Pipelines with first-class callables

$normalize = static fn(string $s): string => strtolower(trim($s));
$mapper = $normalize(...);
$lines = array_map($mapper, $raw);

Backward incompatible changes (migration notes)

This section is intentionally pragmatic: it focuses on issues that commonly break applications during the upgrade.

PHP core / language

  • $GLOBALS write restrictions: writing to the whole $GLOBALS array is no longer supported (e.g. array_pop($GLOBALS) errors).
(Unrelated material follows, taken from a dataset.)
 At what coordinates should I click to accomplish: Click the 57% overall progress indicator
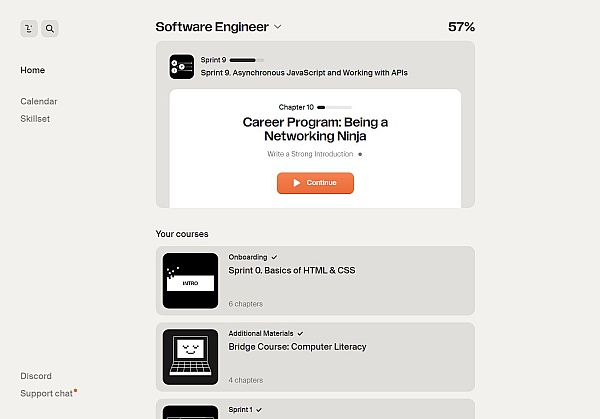[461, 27]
Element access like $GLOBALS['x'] still works.
  • Static variables in inherited methods: inherited (non-overridden) methods now share static variables with the parent method.
  • Optional before required parameters: optional parameters declared before required ones are treated as required; in PHP 8.1 this can now raise ArgumentCountError at call time (even with named arguments).
  • Return type compatibility with internal classes: overriding internal methods without compatible return types triggers deprecations; use #[ReturnTypeWillChange] where needed for cross-version support.
  • New keywords:
    • readonly is now a keyword (still allowed as a function name).
    • never is now a reserved word (cannot be used for class/interface/trait names or in namespaces).

Resource to object migration (more of it)
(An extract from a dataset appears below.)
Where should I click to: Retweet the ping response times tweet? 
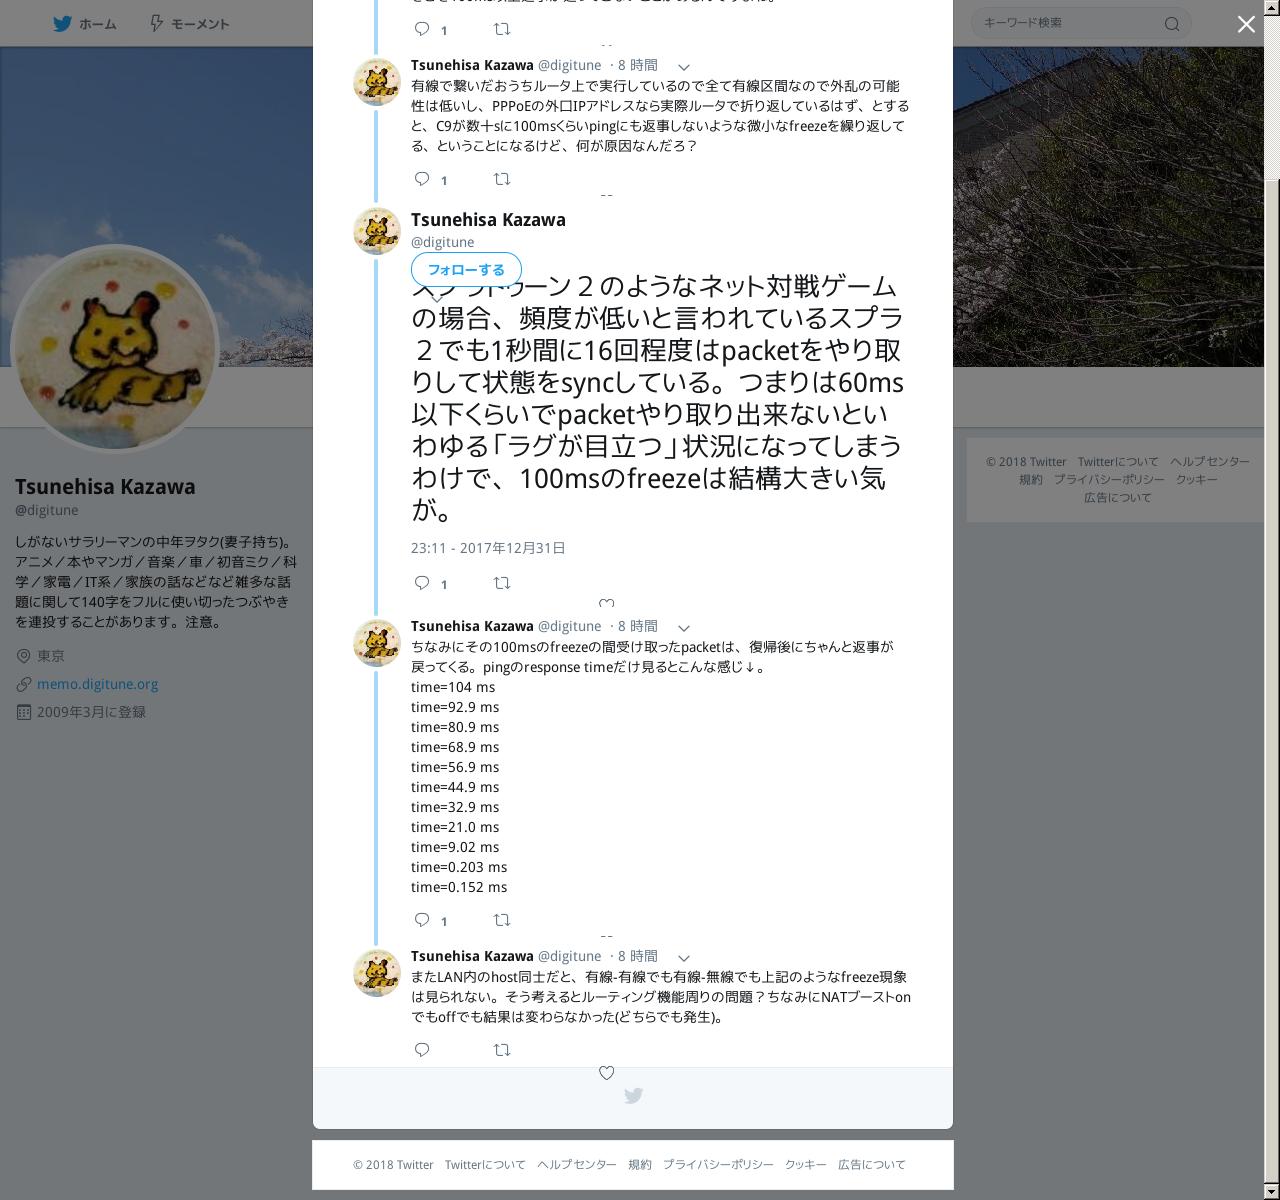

Several extensions migrated resources to objects (update is_resource() checks to false checks or to object types):

  • FileInfo: uses finfo objects instead of fileinfo resources.
  • FTP: uses FTP\Connection objects.
  • IMAP: uses IMAP\Connection objects.
  • LDAP: uses LDAP\Connection, LDAP\Result, LDAP\ResultEntry objects.
  • PgSQL: uses PgSql\Connection, PgSql\Result, PgSql\Lob objects.
  • PSpell: uses PSpell\Dictionary and PSpell\Config objects.

PDO / MySQLi behavior changes

  • MySQLi: default error reporting mode changed from “silent” to “exceptions”. To restore old behavior: mysqli_report(MYSQLI_REPORT_OFF);
  • PDO: PDO::ATTR_STRINGIFY_FETCHES behavior changed for booleans; SQLite/MySQL drivers now return ints/floats as native PHP types more consistently.

Standard library behavior changes

  • version_compare() no longer accepts undocumented operator abbreviations.
  • HTML escaping functions now default to ENT_QUOTES | ENT_SUBSTITUTE (quotes are escaped; malformed UTF-8 replaced).

Deprecations (what to fix early)

Deprecations in 8.1 are “future errors”. Fixing them early pays off when you later move to PHP 8.2+.

Core deprecations

  • Passing null to non-nullable parameters of built-in functions is deprecated.
  • Implicit lossy float-to-int conversions are deprecated (array keys, int type declarations in coercive mode, int operators).
  • Calling a static element on a trait is deprecated.
  • Autovivification from false is deprecated ($x = false; $x[] = 1;).

Notable extension deprecations

  • Date: strftime() / gmstrftime() and strptime() deprecated (prefer date() / date_parse_from_format() / IntlDateFormatter).
  • Filter: FILTER_SANITIZE_STRING and FILTER_SANITIZE_STRIPPED deprecated.
  • Hash: mhash*() functions deprecated (use hash_*()).
  • PDO: PDO::FETCH_SERIALIZE deprecated.

Extensions: notable changes

This section collects “good to know” changes that are not necessarily breaking but impact behavior and operations.

  • Reflection: ReflectionProperty::setAccessible() / ReflectionMethod::setAccessible() no longer have an effect (always accessible via Reflection).
  • Phar: SHA256 is used by default for signatures; OpenSSL_SHA256/OpenSSL_SHA512 signatures supported.
  • OpenSSL: OpenSSL 3.0 is supported; cipher availability and parameter validation are stricter.
  • CLI: php -a without readline now errors (instead of a misleading non-interactive mode).
  • PHPDBG: remote functionality removed.